In case of a tie in the global distance metric, the boulder closest to the river is selected. This choice is motivated by the desire to have fewer boulders in front of the agent while pushing the selected boulder, thus reducing the likelihood of the agent getting blocked. This strategy not only reduces the risk of the agent getting stuck behind a boulder, but also allows the agent to explore the environment more.

In [None]:
# get the most convinient boulder to push
coordinates_min_boulder = get_best_global_distance(start, boulders, river_positions)
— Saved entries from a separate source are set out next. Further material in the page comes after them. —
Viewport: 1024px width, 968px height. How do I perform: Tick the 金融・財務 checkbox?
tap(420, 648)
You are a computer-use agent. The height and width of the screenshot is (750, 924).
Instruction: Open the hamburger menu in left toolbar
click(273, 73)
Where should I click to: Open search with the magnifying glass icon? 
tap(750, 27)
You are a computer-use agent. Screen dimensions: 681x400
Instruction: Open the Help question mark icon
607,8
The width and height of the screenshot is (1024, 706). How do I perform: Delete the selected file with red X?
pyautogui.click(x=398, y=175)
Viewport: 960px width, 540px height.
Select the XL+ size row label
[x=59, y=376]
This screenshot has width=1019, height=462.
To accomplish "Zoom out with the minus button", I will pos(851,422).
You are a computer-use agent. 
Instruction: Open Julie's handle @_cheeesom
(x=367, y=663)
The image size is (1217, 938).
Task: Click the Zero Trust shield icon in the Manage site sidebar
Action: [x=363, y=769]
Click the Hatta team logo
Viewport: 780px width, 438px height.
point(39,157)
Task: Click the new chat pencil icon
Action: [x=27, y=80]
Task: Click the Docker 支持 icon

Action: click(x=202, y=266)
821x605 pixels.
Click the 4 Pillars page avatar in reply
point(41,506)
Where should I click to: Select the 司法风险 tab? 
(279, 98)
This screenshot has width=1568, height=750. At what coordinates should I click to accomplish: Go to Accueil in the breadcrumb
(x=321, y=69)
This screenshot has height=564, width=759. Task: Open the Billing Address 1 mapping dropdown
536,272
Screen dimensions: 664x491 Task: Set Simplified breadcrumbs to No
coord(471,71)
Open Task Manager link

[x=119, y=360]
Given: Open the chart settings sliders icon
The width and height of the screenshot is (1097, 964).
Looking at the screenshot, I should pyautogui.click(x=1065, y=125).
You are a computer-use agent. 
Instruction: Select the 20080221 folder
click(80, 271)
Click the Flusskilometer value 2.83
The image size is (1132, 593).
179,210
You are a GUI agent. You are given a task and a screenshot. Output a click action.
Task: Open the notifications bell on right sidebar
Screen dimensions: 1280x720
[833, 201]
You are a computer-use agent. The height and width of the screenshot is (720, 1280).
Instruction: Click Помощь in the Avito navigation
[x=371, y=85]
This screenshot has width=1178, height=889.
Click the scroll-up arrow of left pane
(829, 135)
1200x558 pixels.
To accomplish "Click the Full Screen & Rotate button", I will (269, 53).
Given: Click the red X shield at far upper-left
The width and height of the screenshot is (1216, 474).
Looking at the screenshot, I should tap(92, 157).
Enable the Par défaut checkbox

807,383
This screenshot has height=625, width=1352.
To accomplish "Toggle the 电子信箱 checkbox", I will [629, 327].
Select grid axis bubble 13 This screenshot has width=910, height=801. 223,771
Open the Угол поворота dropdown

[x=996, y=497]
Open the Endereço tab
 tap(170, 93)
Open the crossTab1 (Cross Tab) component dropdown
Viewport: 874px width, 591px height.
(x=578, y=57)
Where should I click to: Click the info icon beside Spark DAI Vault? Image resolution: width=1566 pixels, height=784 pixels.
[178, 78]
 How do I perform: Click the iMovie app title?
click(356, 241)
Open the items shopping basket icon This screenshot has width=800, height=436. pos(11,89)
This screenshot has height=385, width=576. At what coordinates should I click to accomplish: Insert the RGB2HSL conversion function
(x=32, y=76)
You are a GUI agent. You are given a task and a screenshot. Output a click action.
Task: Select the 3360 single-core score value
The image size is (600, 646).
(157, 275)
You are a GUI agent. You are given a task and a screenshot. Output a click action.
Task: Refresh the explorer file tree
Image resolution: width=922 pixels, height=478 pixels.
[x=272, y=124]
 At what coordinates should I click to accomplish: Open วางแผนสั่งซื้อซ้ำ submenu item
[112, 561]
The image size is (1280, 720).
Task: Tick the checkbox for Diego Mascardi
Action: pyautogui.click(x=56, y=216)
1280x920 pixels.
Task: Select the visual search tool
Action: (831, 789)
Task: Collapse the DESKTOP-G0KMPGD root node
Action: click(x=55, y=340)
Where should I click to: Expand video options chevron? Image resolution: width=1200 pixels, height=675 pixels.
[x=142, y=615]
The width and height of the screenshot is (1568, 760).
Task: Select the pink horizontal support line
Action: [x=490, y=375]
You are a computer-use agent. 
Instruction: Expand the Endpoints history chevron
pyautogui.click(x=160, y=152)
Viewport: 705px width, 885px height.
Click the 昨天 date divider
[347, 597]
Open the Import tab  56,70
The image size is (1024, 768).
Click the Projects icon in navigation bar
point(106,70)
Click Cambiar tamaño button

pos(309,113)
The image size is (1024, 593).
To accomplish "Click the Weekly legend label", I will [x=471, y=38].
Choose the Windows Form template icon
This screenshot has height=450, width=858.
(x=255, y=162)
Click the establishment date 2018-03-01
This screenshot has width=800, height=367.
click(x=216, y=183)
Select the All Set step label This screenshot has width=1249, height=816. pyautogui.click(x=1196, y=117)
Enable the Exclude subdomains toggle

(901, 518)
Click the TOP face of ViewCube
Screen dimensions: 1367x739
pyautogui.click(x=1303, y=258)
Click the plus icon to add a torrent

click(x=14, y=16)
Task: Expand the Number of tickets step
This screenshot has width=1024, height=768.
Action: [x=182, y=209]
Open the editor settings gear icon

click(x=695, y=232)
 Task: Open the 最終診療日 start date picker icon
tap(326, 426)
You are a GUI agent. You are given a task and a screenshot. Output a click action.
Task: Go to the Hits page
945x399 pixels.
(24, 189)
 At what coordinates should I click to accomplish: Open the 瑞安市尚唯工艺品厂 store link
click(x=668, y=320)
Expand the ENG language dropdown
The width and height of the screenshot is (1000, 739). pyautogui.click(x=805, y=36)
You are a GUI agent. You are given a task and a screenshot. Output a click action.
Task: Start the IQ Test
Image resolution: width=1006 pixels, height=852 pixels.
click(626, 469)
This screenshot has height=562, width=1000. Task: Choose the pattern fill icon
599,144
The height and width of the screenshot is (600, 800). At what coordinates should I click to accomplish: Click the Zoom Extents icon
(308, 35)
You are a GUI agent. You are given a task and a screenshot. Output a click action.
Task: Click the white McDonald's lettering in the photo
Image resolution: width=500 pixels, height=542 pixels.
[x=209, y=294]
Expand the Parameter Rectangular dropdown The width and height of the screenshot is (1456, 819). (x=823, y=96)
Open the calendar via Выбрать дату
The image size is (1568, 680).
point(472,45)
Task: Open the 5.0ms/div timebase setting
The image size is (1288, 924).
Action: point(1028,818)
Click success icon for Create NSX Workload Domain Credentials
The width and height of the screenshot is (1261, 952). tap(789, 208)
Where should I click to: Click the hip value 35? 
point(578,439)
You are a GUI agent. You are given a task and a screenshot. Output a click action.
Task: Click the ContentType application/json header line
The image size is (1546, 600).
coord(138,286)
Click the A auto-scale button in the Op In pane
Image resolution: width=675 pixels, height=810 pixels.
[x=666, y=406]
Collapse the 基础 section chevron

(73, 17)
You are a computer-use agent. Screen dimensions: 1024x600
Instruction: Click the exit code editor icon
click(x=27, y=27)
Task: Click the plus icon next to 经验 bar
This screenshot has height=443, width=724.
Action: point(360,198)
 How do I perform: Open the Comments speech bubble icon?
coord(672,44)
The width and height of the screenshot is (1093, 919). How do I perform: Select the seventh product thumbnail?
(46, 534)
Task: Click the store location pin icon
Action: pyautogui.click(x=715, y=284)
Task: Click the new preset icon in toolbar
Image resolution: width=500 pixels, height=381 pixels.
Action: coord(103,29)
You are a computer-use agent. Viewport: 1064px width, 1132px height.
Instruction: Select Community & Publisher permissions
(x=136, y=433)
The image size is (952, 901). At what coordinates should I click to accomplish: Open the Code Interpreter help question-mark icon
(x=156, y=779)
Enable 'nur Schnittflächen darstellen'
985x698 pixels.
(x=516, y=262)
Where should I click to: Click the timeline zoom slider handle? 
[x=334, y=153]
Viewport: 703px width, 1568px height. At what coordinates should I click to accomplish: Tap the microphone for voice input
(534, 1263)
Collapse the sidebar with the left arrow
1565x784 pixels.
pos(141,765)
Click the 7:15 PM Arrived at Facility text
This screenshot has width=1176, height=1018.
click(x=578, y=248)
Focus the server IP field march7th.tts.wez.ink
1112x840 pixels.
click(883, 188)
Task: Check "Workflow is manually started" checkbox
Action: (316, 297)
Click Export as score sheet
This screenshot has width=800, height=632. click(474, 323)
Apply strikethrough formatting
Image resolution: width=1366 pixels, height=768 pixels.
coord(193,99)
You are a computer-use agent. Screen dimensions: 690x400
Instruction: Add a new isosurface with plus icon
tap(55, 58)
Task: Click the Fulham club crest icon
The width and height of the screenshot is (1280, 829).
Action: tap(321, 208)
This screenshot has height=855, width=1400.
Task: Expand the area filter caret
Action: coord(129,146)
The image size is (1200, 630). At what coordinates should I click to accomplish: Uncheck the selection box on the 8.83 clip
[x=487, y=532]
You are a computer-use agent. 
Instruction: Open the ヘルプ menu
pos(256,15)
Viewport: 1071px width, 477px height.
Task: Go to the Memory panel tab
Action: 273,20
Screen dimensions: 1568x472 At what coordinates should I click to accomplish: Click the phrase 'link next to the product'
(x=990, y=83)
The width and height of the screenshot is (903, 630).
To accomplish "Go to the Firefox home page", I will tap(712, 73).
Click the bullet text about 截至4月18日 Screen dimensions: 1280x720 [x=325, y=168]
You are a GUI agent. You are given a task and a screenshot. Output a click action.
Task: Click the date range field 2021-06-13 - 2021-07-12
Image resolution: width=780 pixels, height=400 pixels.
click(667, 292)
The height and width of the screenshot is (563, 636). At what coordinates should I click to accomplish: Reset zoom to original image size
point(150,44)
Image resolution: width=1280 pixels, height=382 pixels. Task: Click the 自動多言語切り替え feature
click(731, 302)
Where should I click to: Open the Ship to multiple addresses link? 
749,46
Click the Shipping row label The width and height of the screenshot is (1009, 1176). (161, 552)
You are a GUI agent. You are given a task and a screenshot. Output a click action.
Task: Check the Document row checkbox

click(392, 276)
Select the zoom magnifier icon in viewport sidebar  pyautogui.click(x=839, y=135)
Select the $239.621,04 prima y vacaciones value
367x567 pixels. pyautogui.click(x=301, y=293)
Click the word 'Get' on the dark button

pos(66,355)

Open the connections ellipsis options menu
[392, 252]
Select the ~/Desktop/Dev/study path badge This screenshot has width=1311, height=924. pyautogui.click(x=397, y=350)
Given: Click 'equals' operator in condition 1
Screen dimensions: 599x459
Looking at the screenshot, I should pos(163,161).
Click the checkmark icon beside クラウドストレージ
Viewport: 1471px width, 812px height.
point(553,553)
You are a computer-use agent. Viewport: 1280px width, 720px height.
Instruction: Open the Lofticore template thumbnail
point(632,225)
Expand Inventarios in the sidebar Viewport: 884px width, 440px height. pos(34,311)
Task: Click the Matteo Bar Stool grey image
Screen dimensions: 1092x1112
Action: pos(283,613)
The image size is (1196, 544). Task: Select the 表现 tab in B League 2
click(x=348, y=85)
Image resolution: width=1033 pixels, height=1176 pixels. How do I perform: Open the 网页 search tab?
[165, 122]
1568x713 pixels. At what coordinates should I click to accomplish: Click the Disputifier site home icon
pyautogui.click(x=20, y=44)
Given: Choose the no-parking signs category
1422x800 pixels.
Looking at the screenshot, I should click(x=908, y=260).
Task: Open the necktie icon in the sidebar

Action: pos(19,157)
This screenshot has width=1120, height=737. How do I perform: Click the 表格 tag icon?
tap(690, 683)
# show which river cell has been selected as the final target
river_target,_ = get_min_distance_point_to_points(coordinates_min_boulder[0],coordinates_min_boulder[1], river_positions)
print("Boulder to push: ", coordinates_min_boulder, "\nRiver cell target: ", river_target)

### Agent's Strategy
As mentioned before, the agent's plan is based on the A* algorithm, using the Chebyshev distance <a href="#cite-chebyschev">[3]</a> as a heuristic function; in fact, in NetHack, the agent can move in all eight cardinal directions. In this case, the heuristic is not only admissible, but it is also a consistent one.
The boulder pushing position is the cell in which the agent has to be to push the boulder in the correct direction.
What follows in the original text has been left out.